• **The problem**: Please reproduce every line of the items below word for word, leaving out the pictures.

>> Begin Supplied data

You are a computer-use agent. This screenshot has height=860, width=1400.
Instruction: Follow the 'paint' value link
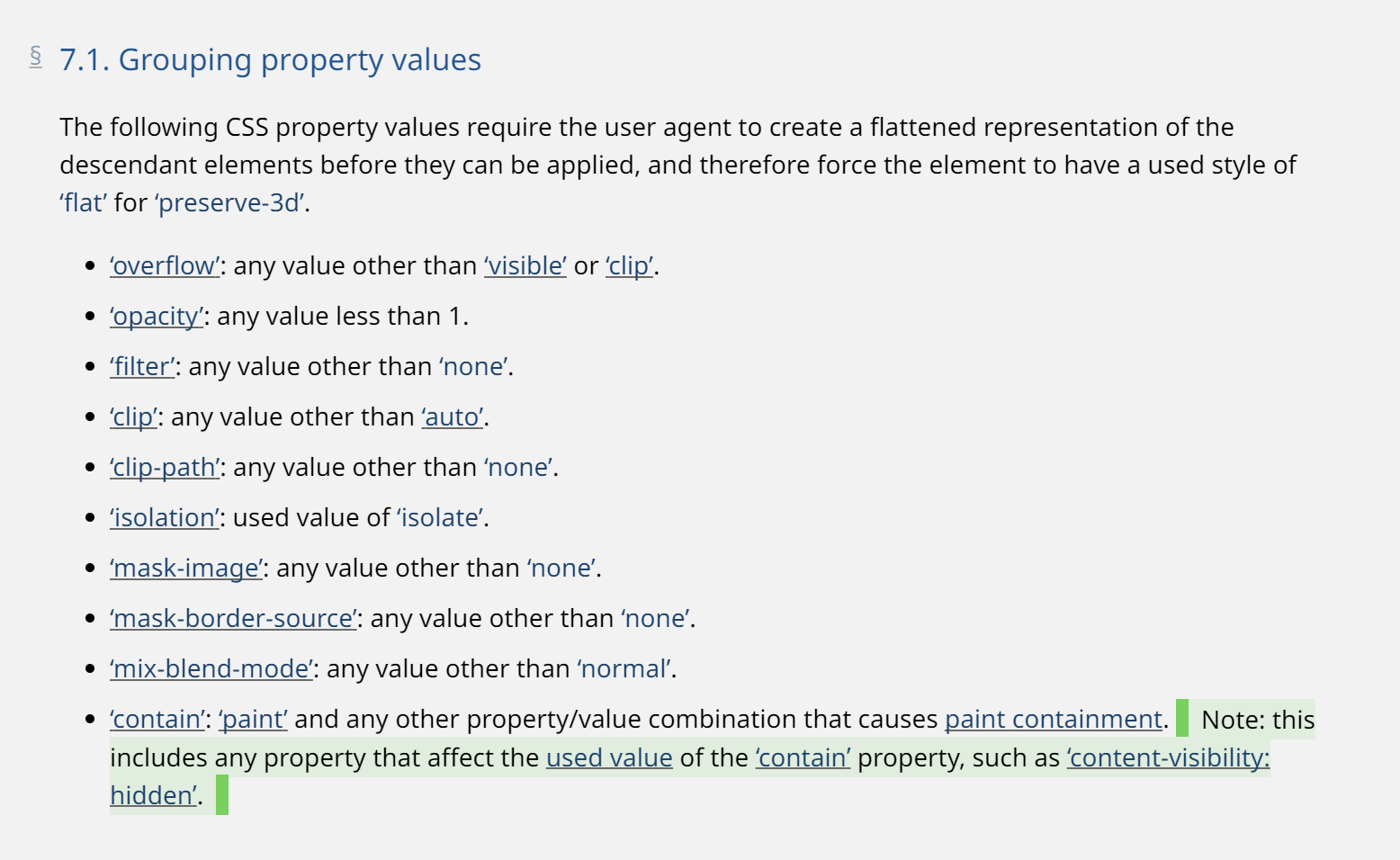[x=253, y=720]
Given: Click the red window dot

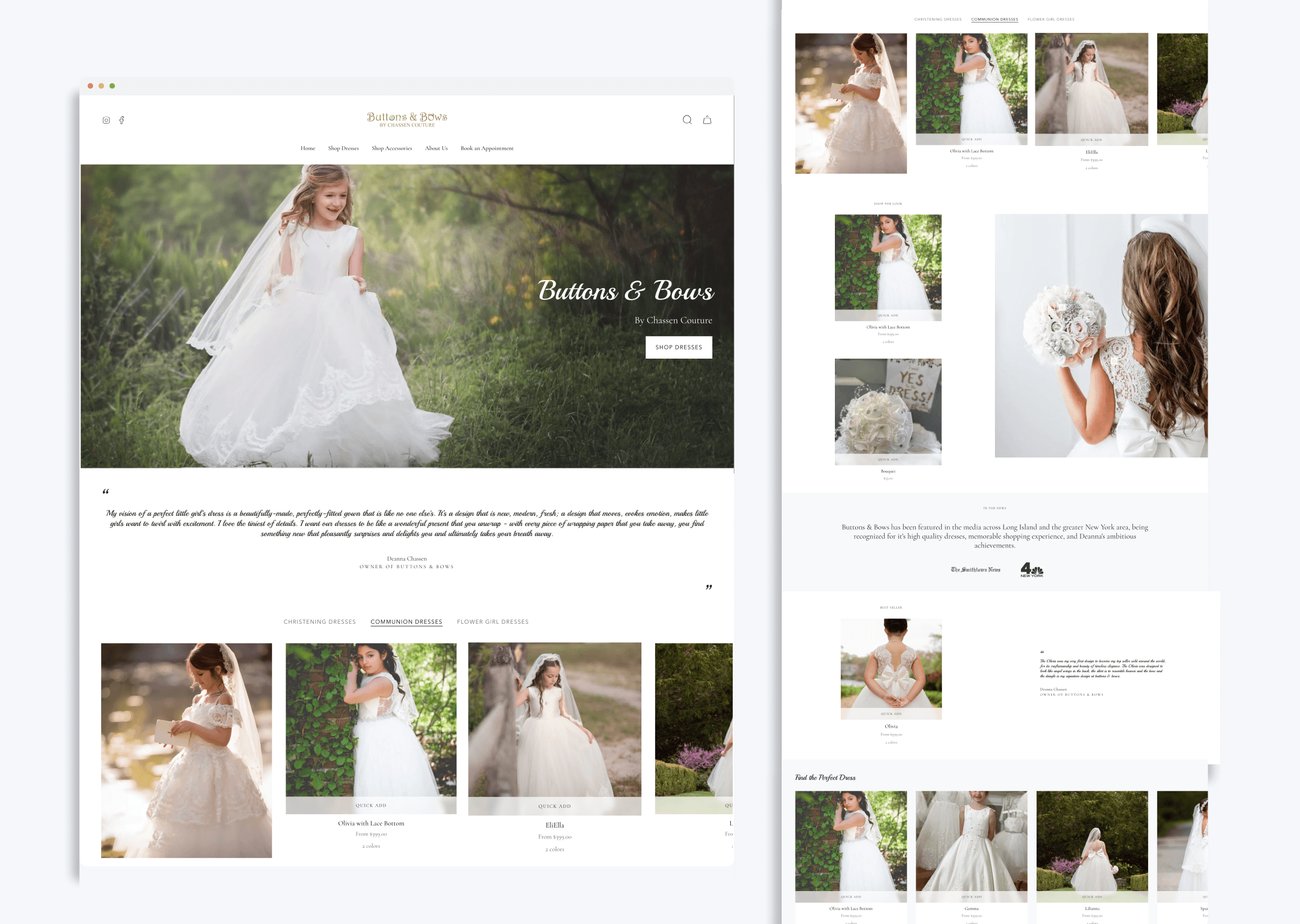Looking at the screenshot, I should click(x=90, y=86).
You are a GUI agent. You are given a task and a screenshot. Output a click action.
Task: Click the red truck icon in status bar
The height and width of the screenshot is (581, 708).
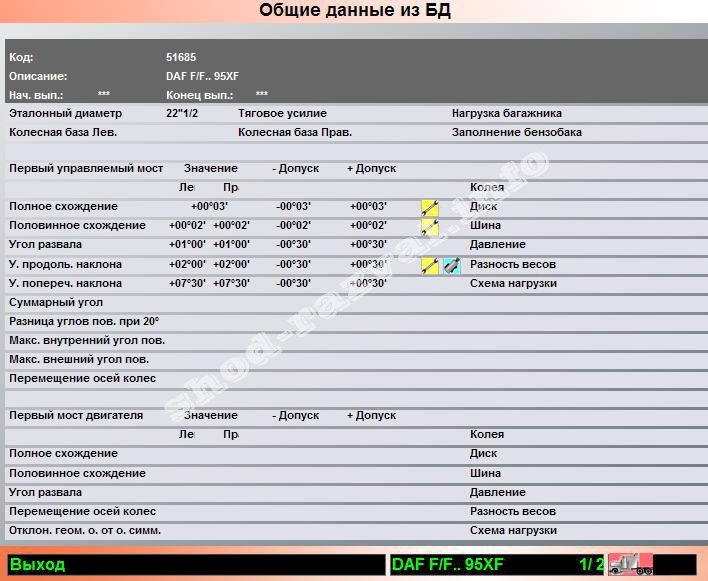tap(631, 564)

>> End Supplied data

• **Result below**:
You are a computer-use agent. This screenshot has height=860, width=1400.
Instruction: Follow the 'paint' value link
[x=253, y=720]
Given: Click the red window dot

Looking at the screenshot, I should click(x=90, y=86).
You are a GUI agent. You are given a task and a screenshot. Output a click action.
Task: Click the red truck icon in status bar
The height and width of the screenshot is (581, 708).
tap(631, 564)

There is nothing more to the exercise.